The SMSFA also says that increasing the member cap could allow SMSFs to fund larger asset purchases, such as business property, the capacity for which has been reduced by lower contribution caps.
“Pooling monies allows small business owners the opportunity to transfer their most significant business asset to their SMSF which increases their ability to save for retirement. This is particularly important for small business operators who do not have the ability to contribute as easily as other individuals as they tend to reinvest in their business rather than contribute to superannuation.”
“Allowing small business owners to pool their balances together will be an added benefit of the increase in SMSF members. With the recent pull back in limited recourse borrowing arrangement offerings by large banks and a potential ban by the Australian Labor Party, this potentially becomes even more important.”
Labor’s policy is to stop new LRBAs – following a recommendation of the Financial System Inquiry to return to a ban on most forms of borrowing in superannuation.
In terms of negatives of increasing the SMSF member cap, the SMSFA notes that larger SMSFs could lead to elder abuse.
“Issues such as elder abuse, complex estate planning disputes and inappropriate investment strategies can occur in SMSFs with up to four members, so the possibility of allowing larger SMSFs could see this happen more often. Accordingly, larger SMSFs should only be used in limited situations and with specialist SMSF advice,” said SMSFA CEO John Maroney.

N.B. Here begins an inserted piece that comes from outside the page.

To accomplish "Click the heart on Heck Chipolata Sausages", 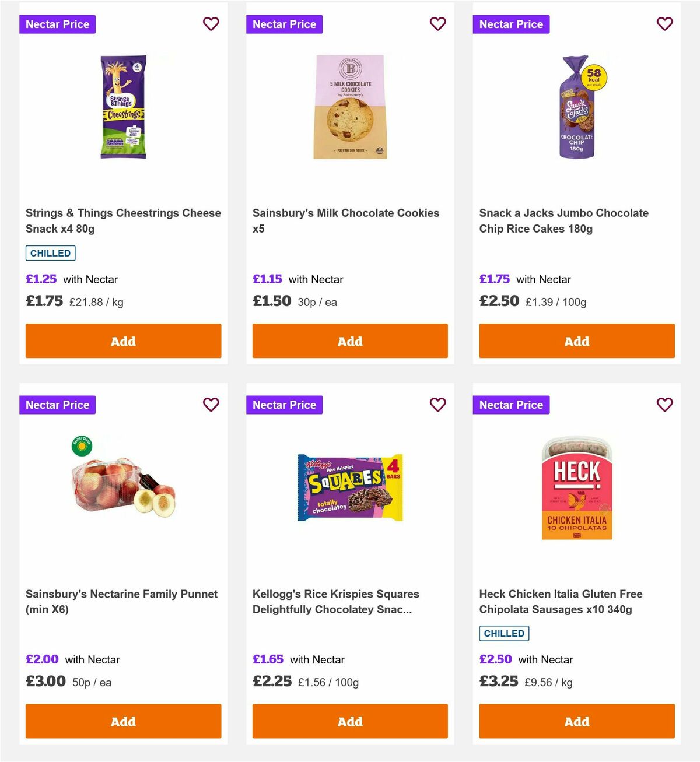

The SMSFA warns that: “ANY decision to add extra members to an SMSF should always be properly planned and accompanied by specialist SMSF advice to reduce any potential risks.”
“We believe this amendment should be regarded as a non-controversial change to the SMSF sector which promotes more choice and flexibility in the superannuation system and does not pose any significant integrity issues, especially if specialist SMSF advice is sought by consumers.”
The Senate inquiry into the Bill is due to report by 26 March. Parliament is next scheduled to sit on April 2, with only a few sitting days likely ahead of the expected calling of a May election.